Data shown:
◇ ◇ ◇ ◇ ◇
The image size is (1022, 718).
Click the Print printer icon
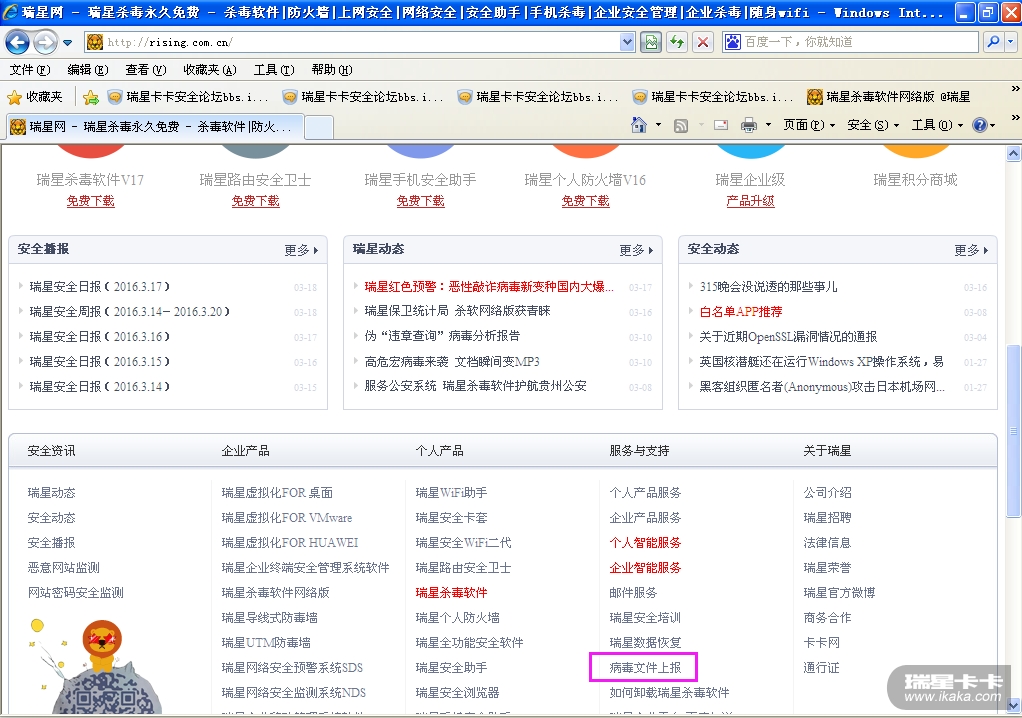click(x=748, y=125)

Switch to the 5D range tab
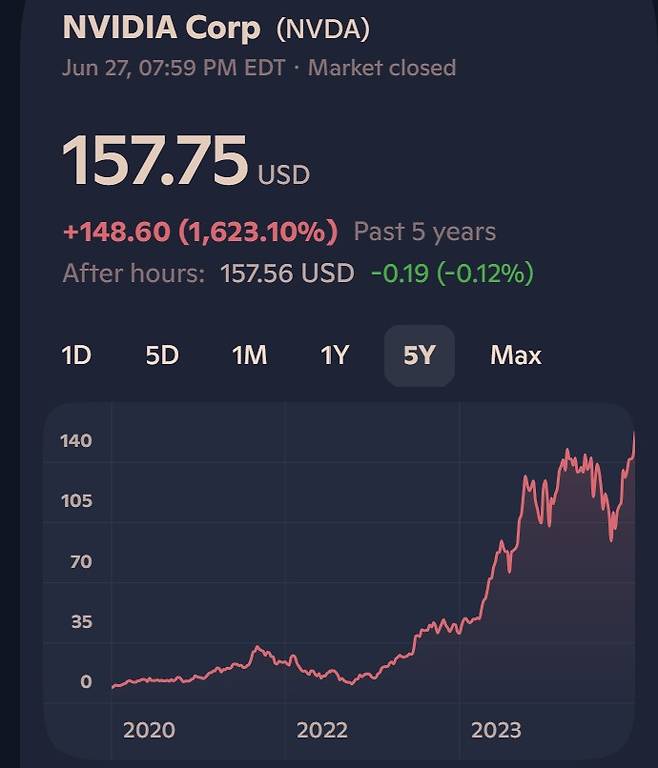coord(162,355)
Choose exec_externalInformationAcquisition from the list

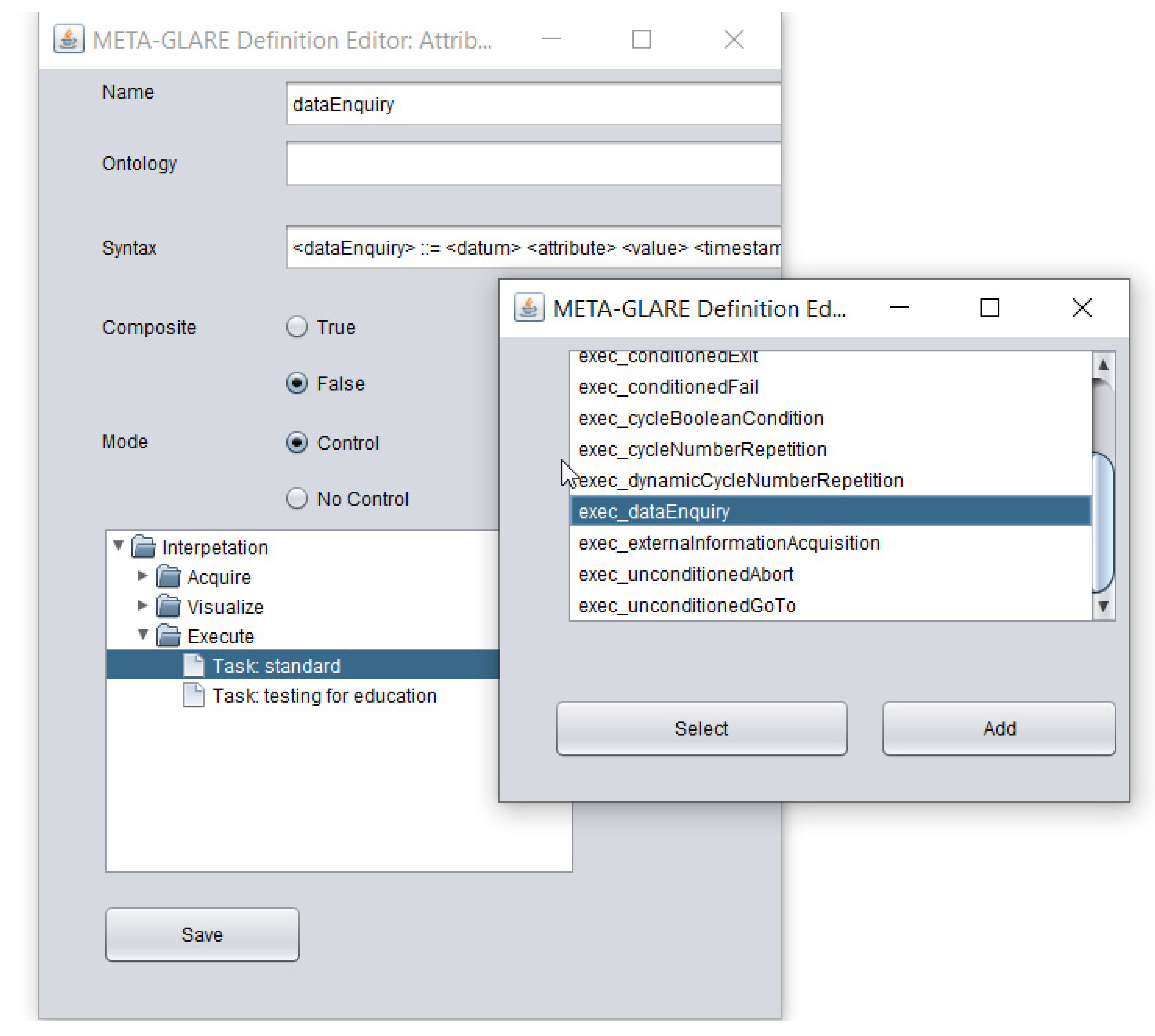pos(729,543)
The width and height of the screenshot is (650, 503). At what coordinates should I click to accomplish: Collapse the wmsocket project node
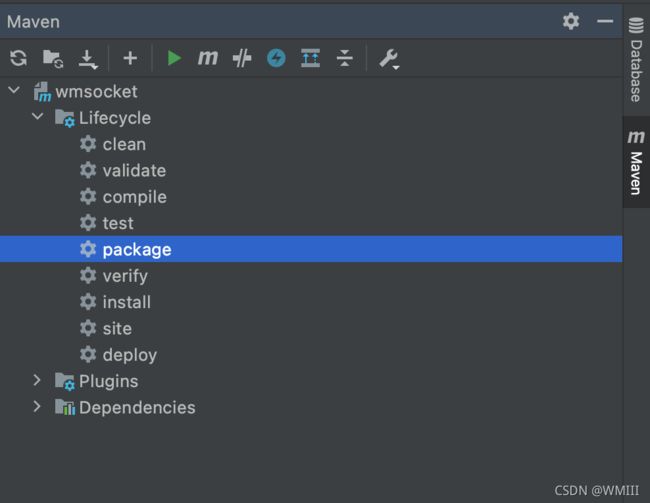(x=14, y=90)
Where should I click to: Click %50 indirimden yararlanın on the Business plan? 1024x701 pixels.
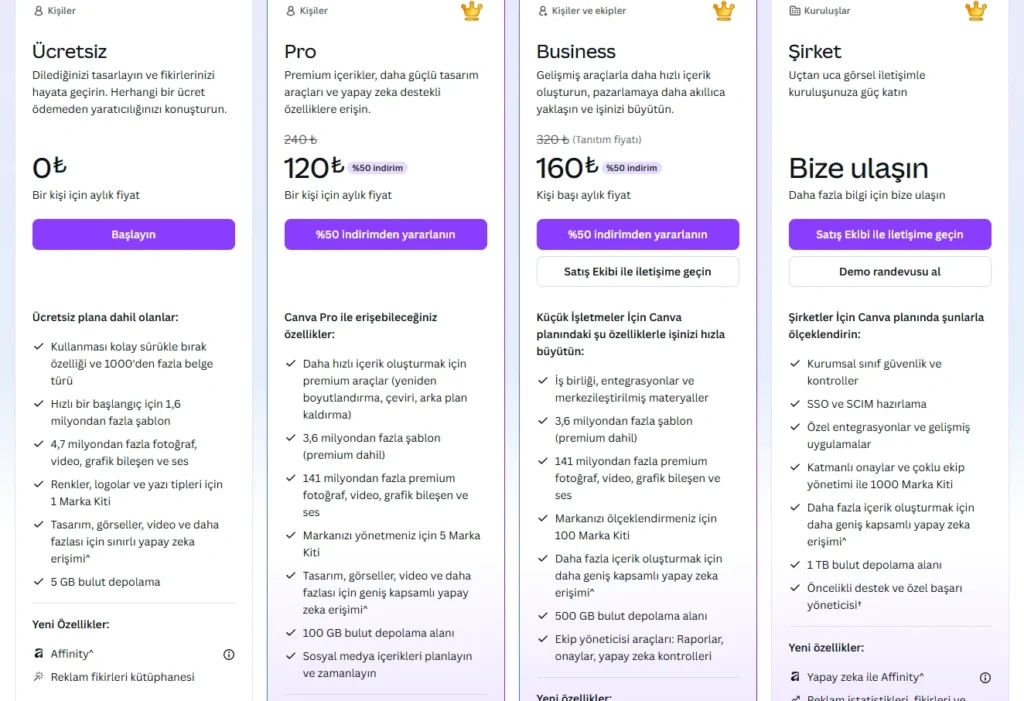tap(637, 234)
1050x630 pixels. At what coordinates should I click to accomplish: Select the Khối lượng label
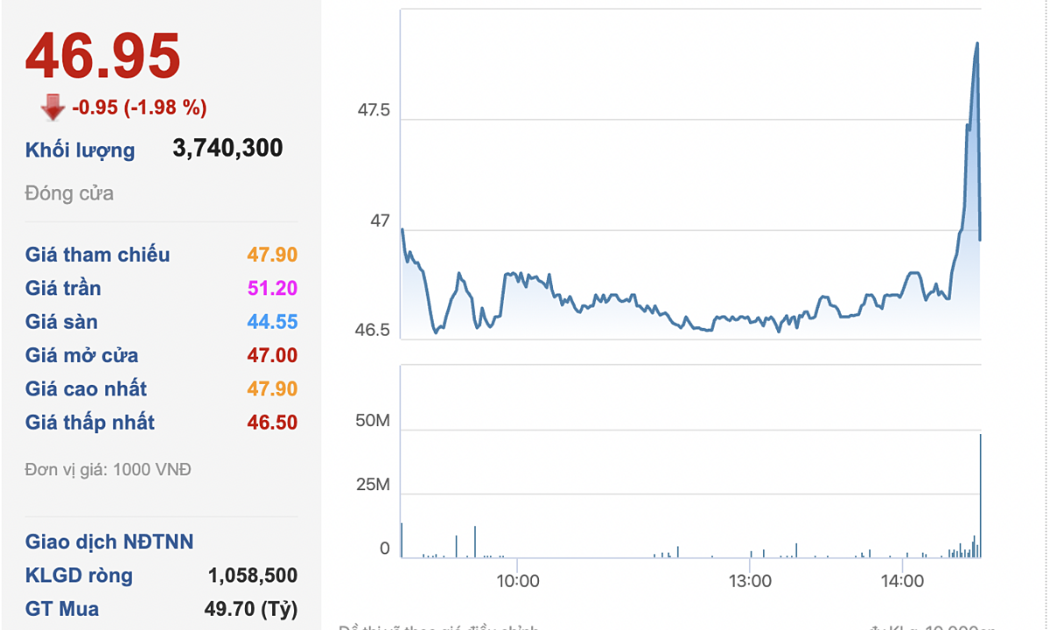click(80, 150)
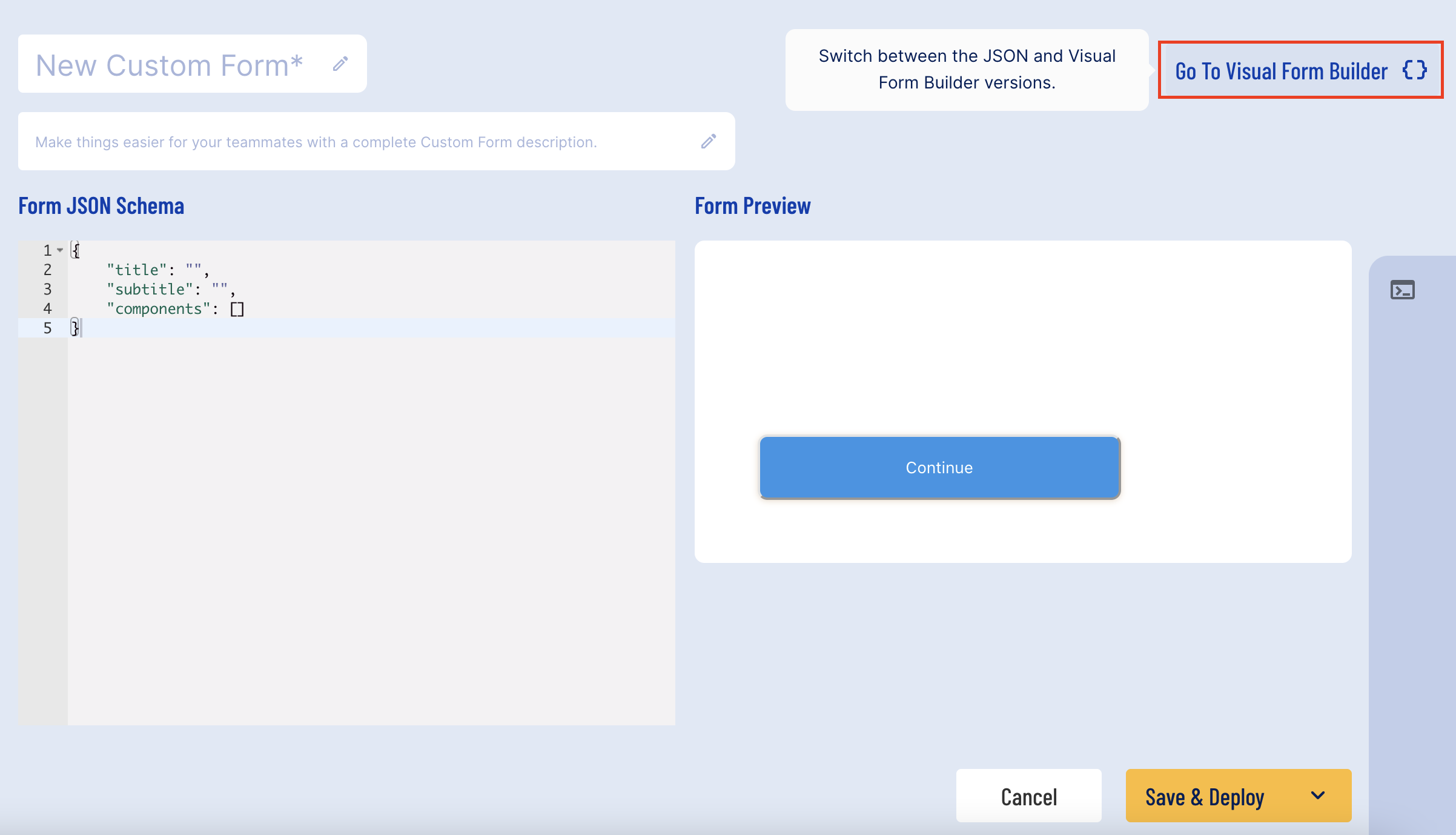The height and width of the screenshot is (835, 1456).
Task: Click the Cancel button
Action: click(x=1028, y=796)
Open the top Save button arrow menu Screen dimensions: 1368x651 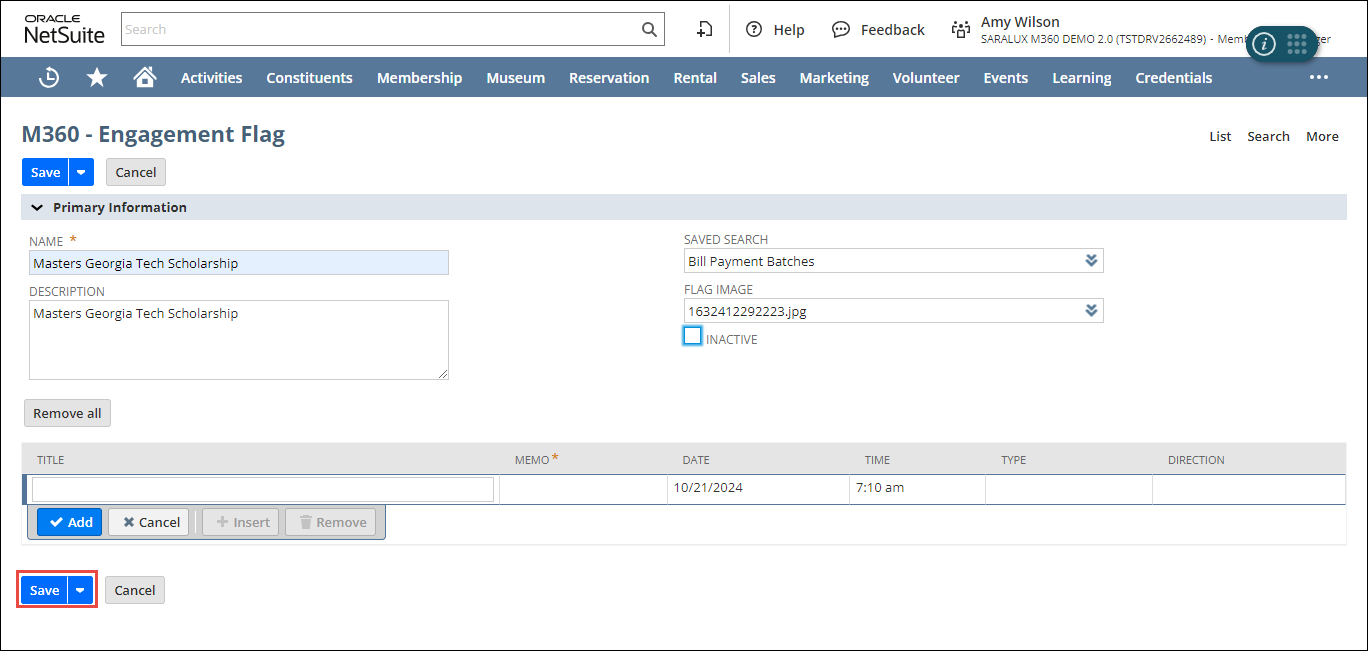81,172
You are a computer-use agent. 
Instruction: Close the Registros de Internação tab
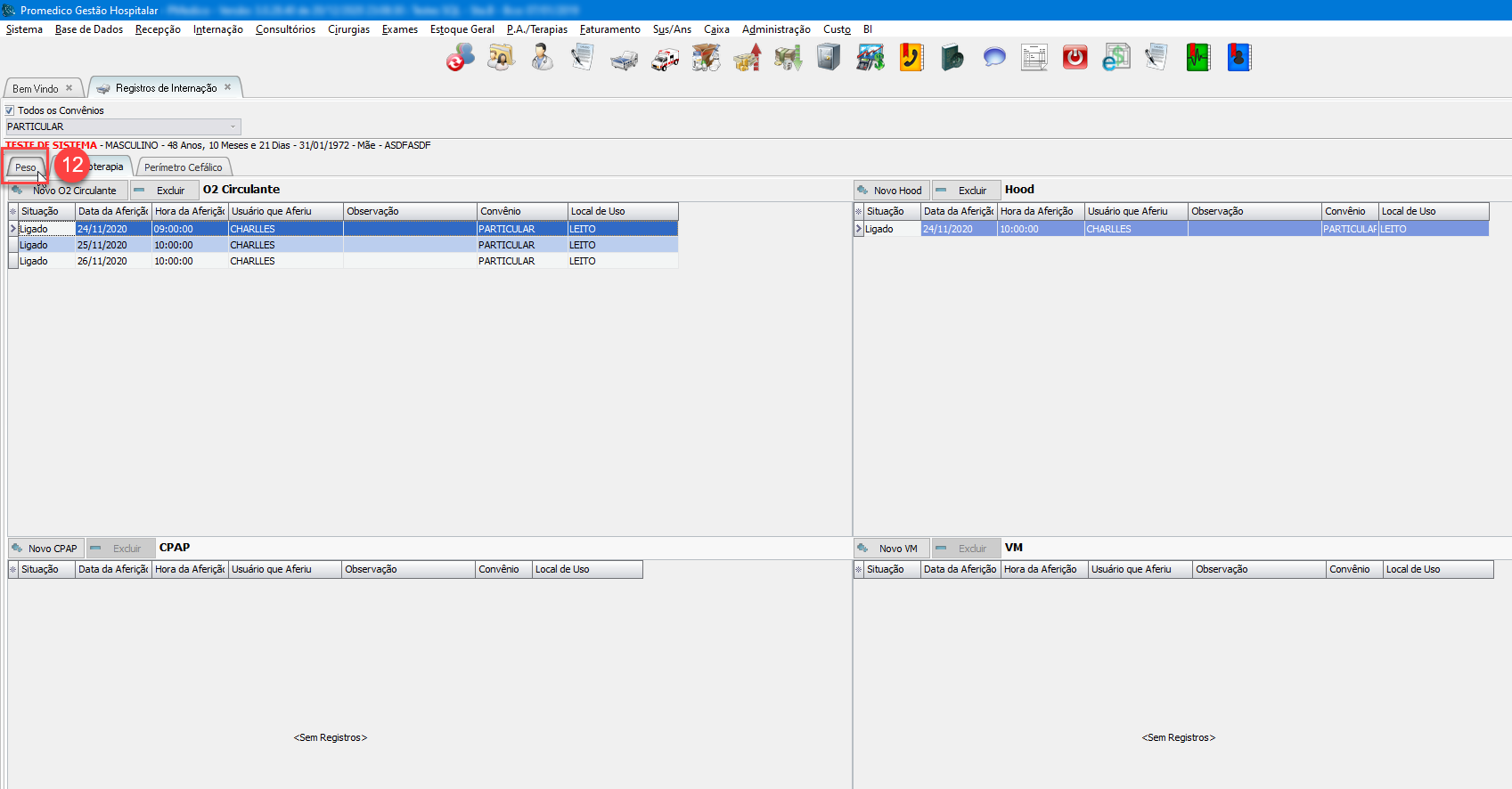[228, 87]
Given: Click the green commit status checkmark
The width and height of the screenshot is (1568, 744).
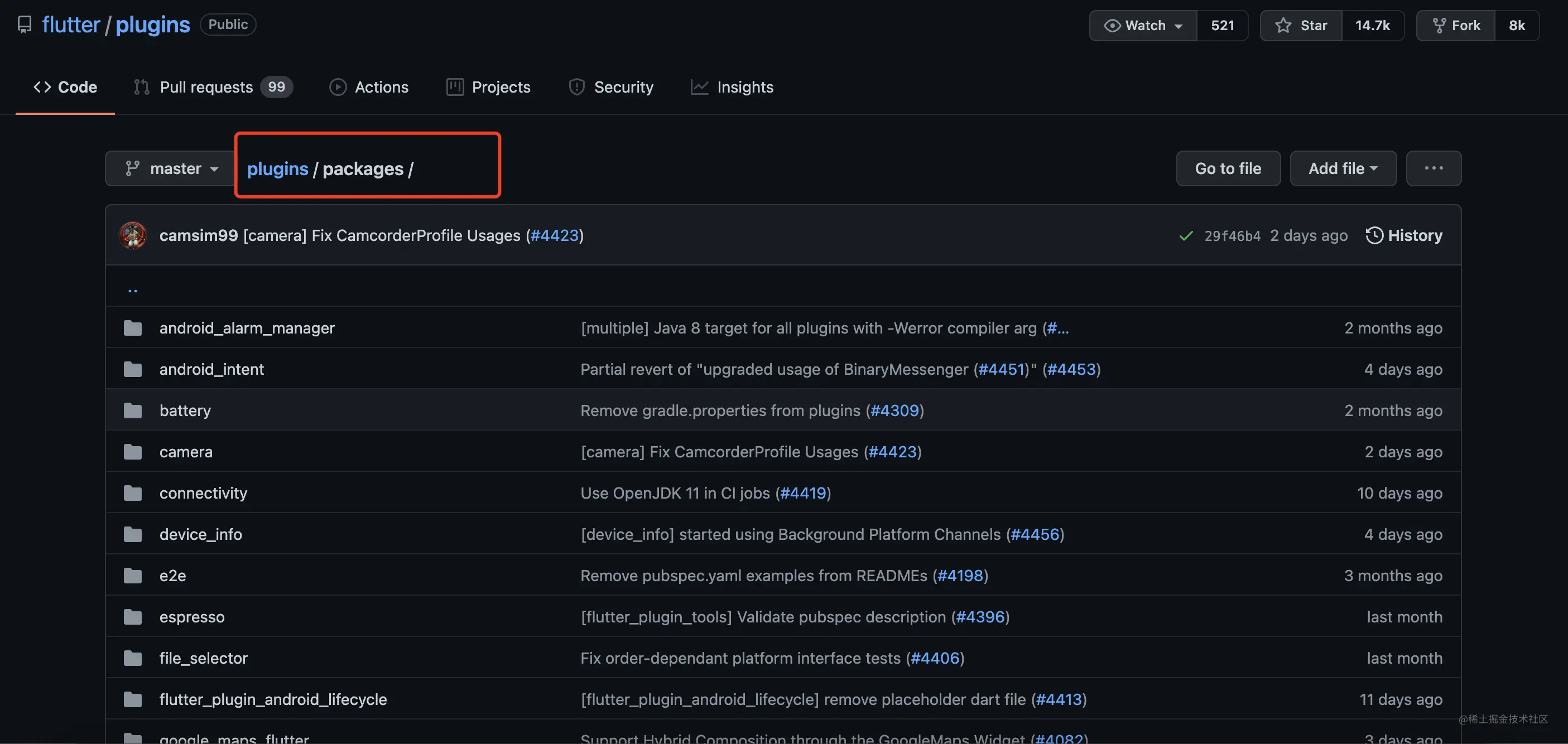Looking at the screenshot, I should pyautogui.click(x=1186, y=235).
◇ ◇ ◇ ◇ ◇
Copy out the portion of the data that opens with the line containing "Switch to the 5D range tab" and closes with the line containing "(x=14, y=90)", including both of those lines. Leave the pictures out of your copy.

Switch to the 5D range tab
coord(162,355)
Choose exec_externalInformationAcquisition from the list

pos(729,543)
The width and height of the screenshot is (650, 503). At what coordinates should I click to accomplish: Collapse the wmsocket project node
(x=14, y=90)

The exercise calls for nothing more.